Hello! And happy #WorldHelloDay! In honour of this holiday, we thought we'd help you make a lasting impression with any potential future employer by saying hello properly with the perfect CV.
Think of your CV as an atlas, a roadmap of your skills, experience and just as importantly, your personality.
After all, Curriculum Vitae literally translated is "direction of life". #WeLoveFacts
When applying for that dream job, your CV is your first impression - so it needs to stand out.
A well-written CV will be something that paints a picture of you, detailing your achievements and future aspirations to get you that all-important interview.
Here're some basic factors to consider:
You have 10 seconds to impress the reader, sell yourself using positive language that emphasizes your key skills
Demonstrate experience and achievements.
Short snappy sentences are easy to read and grab attention - bullet points.
Here’s an inside tip - our recruitment consultants have to write a very concise report about you when putting you forward for a role. What would you like them to include?
Include information that is consistent with the role you are applying for. If this role is for a graphic designer, you don’t need to mention that you worked in a pub ten years ago.
Remove the personalisation such as "I", "my", "our" and "we" and write like a journalist in your approach.
Think about what strengths you need to emphasize. If you’re suffering the life hangover that is just finishing university, you might want to highlight your knowledge and education. If you’re looking to change career, it might be the transferable skills you’ve amassed over the years?
The employer probably isn’t bothered about where you live, how old you are or what school you went to. What they do care about is how well suited you are to the job you’re applying for. Try to create a brief sketch of yourself that positions you at the right level so that they know straight away you’re a relevant candidate for the job.
Here’s where the roadmap comes into play. You’re looking to build a story of your career in which the strongest, most recent experience has priority and the rest of the story goes back in time without repeating the minor roles over and over.
Do you want tips? Happy to oblige:
Dates and employment should be easily found and consistent.

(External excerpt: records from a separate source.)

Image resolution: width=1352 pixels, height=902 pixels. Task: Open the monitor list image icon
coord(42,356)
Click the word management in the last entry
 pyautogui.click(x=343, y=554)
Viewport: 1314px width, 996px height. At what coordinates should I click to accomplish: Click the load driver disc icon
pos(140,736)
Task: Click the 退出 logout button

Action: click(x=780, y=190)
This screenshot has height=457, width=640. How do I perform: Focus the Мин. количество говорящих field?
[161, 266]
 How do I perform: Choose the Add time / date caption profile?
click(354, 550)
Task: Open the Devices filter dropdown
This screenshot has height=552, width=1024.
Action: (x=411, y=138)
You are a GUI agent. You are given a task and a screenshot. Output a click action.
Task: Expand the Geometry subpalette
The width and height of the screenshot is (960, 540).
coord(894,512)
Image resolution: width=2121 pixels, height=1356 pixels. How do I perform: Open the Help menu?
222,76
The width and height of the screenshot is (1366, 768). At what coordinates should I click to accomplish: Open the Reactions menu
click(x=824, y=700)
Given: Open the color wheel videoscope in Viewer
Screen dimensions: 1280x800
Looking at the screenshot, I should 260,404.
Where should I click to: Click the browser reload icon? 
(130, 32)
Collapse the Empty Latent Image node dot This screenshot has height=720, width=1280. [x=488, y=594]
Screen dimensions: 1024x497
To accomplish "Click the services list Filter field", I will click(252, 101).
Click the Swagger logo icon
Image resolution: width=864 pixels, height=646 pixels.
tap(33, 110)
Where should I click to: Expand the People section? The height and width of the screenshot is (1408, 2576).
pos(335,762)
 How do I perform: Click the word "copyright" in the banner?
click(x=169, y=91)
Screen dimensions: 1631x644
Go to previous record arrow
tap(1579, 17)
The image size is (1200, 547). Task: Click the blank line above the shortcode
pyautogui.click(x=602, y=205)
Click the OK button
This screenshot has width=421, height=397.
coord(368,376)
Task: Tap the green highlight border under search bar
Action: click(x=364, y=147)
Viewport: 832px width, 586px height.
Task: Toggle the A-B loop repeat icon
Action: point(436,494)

Lead with achievements, use active verbs and positive language.
Follow up all claims with proven examples be quantitative as well as qualitative.
Include awards or recognition received for work well done, together with professional memberships and relevant training.
Ensure every line sells you at your best.
Prioritise relevant content.
Take ownership and use words such as determined, implemented, created, devised, coordinated and conceived.
Include figures like the number of staff you managed or budget size and achievements against targets or budgets.
Focus on what you have to offer the employer rather than listing what you have done.
You’re awesome, aren’t you? Well, that's what your CV should demonstrate so it might not be a good idea to mention things that you’re not so good at. They could count against you when the employer might not have considered them anyway!
The really, really important stuff to demonstrate is how perfect you are for the role. But what about the business? Most companies won’t hire candidates that won’t fit in with their teams or culture, no matter how well they could do the job.
Consider including a short section on your hobbies and interests and make your CV interesting to look at with some simple graphics content. Let the employer see who you are, not just what you can do.